END PROGRAM ClientCode



!--- Library code compiled separately.

! External procedure for client code to call.
SUBROUTINE LibraryProcedure(integer_arg)
  USE LibraryModule
  !...
  ! Can access ModuleVariable, can call ModuleProcedure because we 
  ! have a USE statement for the relevant module and those names are 
  ! public.
  ModuleVariable = 99
  CALL ModuleProcedure
  !...
END SUBROUTINE LibraryProcedure

MODULE LibraryModule
  !...
  INTEGER, PUBLIC :: ModuleVariable
  PUBLIC :: ModuleProcedure
  !...
CONTAINS
  SUBROUTINE ModuleProcedure
    ! ... do stuff with ModuleVariable ...
  END SUBROUTINE ModuleProcedure
END MODULE LibraryModule

 

"Q3. Finally, suppose a library has a module ModZ and a simple subroutine called GetModZ that consists of the single line USE ModZ. Then if a client's program has the line CALL GetModZ () wherever it would normally have USE ModZ, would this provide the module access?"

No. Calling getModZ provides no access to anything else in the module. The clients program must have use ModZ for data and routines in ModZ to be acccessible. In fact they could not even call getModZ without a use statement.

Quote:

dboggs wrote:

A lot of people are confused on this topic, and a lot has been said in this forum, for which I am grateful. Just when I think I understand it (sufficiently to get by), I run into examples that conflict with what I thought I knew. So I must rehash it again.

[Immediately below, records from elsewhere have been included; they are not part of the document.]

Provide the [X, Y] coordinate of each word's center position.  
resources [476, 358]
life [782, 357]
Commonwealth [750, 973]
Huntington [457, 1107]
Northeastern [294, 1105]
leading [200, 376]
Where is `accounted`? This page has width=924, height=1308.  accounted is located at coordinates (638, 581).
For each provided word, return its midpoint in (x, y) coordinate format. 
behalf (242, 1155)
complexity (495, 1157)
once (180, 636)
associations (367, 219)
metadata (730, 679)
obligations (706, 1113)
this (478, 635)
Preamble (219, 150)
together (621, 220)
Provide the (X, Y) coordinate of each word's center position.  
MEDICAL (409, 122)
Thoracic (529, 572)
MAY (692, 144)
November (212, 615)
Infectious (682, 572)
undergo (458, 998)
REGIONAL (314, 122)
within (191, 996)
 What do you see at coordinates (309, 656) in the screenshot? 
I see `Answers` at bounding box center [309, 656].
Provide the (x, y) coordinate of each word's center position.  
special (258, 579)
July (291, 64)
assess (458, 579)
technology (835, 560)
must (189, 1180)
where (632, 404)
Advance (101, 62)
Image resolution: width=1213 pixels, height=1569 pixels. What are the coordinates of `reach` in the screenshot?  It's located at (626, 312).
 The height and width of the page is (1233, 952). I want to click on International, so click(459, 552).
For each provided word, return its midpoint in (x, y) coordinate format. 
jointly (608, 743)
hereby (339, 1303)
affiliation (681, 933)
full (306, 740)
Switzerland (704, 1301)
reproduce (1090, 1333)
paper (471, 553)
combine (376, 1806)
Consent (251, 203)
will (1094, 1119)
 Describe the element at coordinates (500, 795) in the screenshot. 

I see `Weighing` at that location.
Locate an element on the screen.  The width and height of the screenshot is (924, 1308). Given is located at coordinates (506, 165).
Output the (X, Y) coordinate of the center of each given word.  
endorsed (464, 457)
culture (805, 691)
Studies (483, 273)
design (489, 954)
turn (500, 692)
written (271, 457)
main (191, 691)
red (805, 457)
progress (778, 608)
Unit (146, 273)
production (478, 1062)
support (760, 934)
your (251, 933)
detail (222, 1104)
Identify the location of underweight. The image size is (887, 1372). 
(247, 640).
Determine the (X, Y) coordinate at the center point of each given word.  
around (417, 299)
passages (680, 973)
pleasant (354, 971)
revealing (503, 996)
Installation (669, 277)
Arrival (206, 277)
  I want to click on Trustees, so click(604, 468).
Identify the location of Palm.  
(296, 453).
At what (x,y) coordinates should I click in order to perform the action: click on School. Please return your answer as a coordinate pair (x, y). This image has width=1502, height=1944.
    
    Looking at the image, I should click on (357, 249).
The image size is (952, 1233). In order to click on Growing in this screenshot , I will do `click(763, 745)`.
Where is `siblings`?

If a library project has subroutines SubA.f90, SubB.f90, ... and modules ModA.f90, ModB.f90, ... and these are all compiled into a file MyLib.lib, that file will contain object files SubA.obj, ..., ModA.obj, .... The build procedure will also create compiled module object files ModA.mod, ModB.mod, .... that are not contained in MyLib.lib. For these routines to be used by outsiders, I must distribute MyLib.lib and all of the .mod files, and provide instructions to make .lib accessible to their linker and the .mod accessible to their compiler. There are several ways to do this. It can get unwieldy and confusing. In spades sometimes, e.g. if you need to deal with debug and release combinations.

Now I come upon some discussion, and some direct experience, of cases that defy this understanding. I will try to guess some situations that may behave so.

Q1. Suppose the library contains a subroutine SubX that USEs a module ModX. If a client's outside program has a CALL SubX, is it correct to assume this gives his program access to all of the variables and procedures in ModX? This would seem logical, at least regarding the statements in SubX, because all of the compiler needs have already been performed in the creation of SubX.obj. But how about statements in the remainder of the program? What about procedures other than the one that calls ModX? 

Q2. Now consider a slightly different case: the library has a module ModY that CONTAINS a module procedure SubY. If a client program makes a call to SubY, will that also suffice? (I think not, since the program must first USE the module to gain access to the subroutine.)

Q3. Finally, suppose a library has a module ModZ and a simple subroutine called GetModZ that consists of the single line USE ModZ. Then if a client's program has the line CALL GetModZ () wherever it would normally have USE ModZ, would this provide the module access? Could this be a simpler way than distributing the .mod file to a client and providing a method for his compiler to access it? (I'm not seriously considering this, just trying to understand how things work--and it might be worth tinkering with.) 

dboggs,

Have you referred to any of the books suggested by Dr. Fortran, or perhaps "Fortran 90 for Scientists and Engineers," by Larry Nyhoff and Sanford Leestma?  Just as "a picture is worth a thousand words", time spent studying these books, especially the one by Nyhoff and Leestma, will provide you with much better understanding of how modules work than countless responses on this forum or any other - seriously.